Prompt: Where a line in the listing below contains the word "computer", copy that line.
=== Section Start ===
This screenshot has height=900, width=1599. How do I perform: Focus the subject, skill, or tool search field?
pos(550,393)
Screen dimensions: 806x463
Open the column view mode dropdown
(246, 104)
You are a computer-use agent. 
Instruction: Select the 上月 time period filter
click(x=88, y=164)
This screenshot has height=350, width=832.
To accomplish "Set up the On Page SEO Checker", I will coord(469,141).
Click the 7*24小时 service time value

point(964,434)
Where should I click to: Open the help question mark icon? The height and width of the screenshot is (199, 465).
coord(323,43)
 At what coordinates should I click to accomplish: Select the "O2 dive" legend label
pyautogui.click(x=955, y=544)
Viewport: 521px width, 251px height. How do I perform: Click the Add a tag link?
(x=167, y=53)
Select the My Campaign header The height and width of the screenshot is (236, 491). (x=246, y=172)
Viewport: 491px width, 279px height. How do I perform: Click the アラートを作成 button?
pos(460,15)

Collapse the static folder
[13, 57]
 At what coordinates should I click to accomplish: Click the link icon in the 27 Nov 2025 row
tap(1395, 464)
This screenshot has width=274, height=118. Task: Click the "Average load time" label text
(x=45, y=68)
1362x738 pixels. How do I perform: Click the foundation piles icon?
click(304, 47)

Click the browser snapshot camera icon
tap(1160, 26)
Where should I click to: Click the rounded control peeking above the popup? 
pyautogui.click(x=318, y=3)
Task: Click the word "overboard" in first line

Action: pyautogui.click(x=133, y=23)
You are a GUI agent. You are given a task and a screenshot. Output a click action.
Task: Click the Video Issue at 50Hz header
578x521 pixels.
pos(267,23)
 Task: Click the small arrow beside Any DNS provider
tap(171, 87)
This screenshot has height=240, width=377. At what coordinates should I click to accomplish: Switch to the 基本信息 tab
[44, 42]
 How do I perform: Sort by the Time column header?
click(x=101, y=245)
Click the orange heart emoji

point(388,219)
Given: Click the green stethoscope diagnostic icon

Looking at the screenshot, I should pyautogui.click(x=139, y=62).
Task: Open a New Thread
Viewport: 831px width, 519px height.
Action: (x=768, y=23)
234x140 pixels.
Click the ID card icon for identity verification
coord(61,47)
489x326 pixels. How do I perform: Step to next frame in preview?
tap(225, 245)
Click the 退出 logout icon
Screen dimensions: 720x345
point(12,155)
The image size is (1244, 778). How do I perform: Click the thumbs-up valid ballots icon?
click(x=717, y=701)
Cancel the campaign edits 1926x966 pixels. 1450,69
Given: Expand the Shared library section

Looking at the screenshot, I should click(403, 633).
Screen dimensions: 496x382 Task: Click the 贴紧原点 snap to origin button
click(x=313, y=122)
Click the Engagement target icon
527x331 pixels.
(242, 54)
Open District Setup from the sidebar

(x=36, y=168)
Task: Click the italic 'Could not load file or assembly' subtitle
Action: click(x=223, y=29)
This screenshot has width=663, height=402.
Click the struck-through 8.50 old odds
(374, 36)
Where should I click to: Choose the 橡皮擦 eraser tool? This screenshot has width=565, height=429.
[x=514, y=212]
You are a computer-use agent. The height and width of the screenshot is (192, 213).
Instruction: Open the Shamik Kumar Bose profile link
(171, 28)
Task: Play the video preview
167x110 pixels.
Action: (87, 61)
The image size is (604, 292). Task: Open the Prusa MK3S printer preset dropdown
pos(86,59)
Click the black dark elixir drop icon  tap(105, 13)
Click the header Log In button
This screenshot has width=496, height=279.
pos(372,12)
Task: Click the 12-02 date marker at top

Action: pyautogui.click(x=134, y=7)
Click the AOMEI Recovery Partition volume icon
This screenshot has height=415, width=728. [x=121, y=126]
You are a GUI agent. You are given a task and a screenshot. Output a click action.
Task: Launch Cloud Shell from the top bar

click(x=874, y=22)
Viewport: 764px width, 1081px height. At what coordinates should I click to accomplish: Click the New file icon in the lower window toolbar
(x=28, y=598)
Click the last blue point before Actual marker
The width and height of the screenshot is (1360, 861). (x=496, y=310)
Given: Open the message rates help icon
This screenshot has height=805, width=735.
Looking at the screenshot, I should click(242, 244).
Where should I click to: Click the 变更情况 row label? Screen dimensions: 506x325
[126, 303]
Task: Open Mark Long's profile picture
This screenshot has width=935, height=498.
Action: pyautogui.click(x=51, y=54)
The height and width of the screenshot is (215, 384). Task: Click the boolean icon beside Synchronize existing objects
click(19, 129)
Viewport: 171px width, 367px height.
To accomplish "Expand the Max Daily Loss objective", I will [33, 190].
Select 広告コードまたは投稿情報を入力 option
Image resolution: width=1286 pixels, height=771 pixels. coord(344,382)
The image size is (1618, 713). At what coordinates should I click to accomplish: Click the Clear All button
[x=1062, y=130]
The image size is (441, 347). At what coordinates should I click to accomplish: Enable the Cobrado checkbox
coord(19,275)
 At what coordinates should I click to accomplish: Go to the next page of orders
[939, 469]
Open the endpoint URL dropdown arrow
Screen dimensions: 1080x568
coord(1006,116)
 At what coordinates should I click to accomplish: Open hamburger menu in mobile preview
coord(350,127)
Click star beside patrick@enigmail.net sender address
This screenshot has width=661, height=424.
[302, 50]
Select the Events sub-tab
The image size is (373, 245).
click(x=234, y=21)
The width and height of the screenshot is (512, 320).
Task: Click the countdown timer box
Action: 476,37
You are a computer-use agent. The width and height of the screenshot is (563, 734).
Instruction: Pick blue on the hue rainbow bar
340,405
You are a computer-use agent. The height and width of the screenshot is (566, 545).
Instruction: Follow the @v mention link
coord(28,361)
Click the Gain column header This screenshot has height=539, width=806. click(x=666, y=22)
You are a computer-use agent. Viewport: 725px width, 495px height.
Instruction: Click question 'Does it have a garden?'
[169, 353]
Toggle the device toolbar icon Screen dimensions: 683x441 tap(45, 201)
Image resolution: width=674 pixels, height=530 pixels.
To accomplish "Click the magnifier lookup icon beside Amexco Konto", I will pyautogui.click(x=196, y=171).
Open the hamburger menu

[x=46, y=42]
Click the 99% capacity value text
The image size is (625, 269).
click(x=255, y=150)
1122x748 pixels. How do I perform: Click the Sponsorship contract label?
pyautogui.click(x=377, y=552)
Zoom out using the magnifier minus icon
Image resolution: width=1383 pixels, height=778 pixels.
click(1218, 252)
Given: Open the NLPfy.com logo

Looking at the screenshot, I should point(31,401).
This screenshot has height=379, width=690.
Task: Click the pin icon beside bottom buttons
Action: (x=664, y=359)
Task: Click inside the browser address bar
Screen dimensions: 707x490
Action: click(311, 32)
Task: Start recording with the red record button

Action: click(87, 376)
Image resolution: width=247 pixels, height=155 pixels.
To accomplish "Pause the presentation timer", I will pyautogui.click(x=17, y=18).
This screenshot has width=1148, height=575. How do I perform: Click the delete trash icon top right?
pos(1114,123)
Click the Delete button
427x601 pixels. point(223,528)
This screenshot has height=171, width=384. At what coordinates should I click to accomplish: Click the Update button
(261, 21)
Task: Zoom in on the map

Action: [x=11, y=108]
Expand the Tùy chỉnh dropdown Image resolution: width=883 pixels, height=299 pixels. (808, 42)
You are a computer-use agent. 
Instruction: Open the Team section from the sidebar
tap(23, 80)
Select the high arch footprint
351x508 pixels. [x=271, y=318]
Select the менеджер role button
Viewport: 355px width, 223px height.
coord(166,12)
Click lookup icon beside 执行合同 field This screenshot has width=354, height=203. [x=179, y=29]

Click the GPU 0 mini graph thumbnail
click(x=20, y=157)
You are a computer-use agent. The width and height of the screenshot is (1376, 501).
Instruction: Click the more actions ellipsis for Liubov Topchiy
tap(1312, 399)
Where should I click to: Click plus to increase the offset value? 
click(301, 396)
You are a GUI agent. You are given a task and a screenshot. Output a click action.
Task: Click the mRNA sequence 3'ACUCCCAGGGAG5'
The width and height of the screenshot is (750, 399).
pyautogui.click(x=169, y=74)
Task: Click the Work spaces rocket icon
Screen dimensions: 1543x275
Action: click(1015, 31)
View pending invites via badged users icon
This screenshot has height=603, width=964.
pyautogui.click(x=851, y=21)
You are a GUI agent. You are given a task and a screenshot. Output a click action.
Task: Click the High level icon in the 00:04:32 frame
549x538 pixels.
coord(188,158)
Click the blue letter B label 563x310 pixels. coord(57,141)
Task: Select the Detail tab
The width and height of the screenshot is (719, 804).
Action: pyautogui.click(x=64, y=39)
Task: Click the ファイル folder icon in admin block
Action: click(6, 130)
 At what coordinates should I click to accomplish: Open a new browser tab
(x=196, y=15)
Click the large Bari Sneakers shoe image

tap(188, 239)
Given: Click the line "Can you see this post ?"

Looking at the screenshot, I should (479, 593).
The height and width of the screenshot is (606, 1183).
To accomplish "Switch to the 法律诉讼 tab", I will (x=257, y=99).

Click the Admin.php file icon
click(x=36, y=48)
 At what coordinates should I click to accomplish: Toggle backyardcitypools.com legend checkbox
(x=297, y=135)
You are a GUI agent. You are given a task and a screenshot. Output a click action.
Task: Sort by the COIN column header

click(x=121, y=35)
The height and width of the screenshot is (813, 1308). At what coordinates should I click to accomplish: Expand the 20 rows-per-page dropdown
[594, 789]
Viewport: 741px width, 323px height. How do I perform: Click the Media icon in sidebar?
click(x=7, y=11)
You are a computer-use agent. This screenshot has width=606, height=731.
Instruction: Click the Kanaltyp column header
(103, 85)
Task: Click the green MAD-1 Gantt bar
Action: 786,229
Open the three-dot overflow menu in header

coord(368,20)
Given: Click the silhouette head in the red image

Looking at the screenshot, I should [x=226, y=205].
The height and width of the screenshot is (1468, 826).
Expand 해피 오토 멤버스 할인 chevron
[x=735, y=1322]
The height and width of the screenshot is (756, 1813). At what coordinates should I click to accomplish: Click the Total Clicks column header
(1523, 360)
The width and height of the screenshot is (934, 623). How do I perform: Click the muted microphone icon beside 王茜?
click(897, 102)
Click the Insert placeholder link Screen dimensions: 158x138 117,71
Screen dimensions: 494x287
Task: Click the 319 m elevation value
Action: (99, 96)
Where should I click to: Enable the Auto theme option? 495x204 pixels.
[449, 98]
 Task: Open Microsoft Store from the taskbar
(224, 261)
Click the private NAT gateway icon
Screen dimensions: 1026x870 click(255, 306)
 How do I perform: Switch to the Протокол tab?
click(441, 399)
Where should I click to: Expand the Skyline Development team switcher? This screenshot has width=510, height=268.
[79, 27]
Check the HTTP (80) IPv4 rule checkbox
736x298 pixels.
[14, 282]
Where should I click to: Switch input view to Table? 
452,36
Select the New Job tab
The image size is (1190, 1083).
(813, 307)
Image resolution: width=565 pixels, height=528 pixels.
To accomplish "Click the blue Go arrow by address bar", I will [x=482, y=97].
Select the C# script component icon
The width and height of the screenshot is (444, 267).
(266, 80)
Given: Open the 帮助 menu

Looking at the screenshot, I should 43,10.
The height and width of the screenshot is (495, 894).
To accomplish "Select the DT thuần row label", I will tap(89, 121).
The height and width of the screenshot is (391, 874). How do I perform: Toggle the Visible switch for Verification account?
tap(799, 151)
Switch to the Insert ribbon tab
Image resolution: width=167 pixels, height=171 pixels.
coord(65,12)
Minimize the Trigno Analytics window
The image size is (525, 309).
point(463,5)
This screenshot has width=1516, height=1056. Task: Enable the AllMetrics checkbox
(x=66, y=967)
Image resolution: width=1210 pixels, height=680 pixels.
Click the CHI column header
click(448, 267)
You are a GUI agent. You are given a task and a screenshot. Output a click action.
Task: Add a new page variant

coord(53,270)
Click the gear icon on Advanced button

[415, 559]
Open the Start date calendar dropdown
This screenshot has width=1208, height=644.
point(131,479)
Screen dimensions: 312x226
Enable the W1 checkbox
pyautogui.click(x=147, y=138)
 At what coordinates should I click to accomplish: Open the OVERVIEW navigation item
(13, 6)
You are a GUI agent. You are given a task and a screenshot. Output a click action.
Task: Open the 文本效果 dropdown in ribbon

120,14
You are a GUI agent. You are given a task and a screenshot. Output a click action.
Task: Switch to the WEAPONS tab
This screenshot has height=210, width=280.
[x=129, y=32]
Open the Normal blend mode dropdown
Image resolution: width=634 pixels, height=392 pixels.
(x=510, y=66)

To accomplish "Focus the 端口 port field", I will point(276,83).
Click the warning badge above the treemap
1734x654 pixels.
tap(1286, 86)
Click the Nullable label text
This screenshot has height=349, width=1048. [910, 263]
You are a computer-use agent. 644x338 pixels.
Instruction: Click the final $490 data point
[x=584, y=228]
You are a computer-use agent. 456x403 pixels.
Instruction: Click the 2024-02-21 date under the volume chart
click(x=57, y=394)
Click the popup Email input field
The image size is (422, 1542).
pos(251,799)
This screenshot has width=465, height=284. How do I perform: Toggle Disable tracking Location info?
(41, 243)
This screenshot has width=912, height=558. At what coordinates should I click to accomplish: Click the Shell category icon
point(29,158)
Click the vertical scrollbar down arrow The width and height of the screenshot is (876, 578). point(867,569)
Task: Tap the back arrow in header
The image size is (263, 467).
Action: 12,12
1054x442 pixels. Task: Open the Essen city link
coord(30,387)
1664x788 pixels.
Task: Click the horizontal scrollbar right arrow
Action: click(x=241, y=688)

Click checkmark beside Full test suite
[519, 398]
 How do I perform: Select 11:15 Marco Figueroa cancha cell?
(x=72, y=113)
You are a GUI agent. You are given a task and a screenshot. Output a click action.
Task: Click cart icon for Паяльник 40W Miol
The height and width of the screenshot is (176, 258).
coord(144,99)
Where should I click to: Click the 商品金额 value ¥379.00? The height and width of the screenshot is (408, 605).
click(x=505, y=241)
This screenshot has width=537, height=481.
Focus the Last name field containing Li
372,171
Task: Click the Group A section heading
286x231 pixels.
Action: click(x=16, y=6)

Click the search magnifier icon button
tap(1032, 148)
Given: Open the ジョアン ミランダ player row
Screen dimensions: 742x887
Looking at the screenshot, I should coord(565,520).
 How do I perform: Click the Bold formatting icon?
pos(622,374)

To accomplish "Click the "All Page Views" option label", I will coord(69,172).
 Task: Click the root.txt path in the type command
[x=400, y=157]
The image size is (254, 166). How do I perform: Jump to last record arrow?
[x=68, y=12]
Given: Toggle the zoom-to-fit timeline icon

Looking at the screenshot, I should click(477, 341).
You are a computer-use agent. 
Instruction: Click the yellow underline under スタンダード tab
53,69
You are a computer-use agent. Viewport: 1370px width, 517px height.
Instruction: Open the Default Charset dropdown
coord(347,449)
=== Section End ===
Solution to the problem:
You are a computer-use agent. 
You are a computer-use agent. The height and width of the screenshot is (192, 213).
You are a computer-use agent. The width and height of the screenshot is (563, 734).
You are a computer-use agent. The height and width of the screenshot is (566, 545).
You are a computer-use agent. Viewport: 725px width, 495px height.
You are a computer-use agent. 
You are a computer-use agent. The width and height of the screenshot is (1376, 501).
You are a computer-use agent. This screenshot has width=606, height=731.
You are a computer-use agent. 644x338 pixels.
You are a computer-use agent. 456x403 pixels.
You are a computer-use agent. 
You are a computer-use agent. Viewport: 1370px width, 517px height.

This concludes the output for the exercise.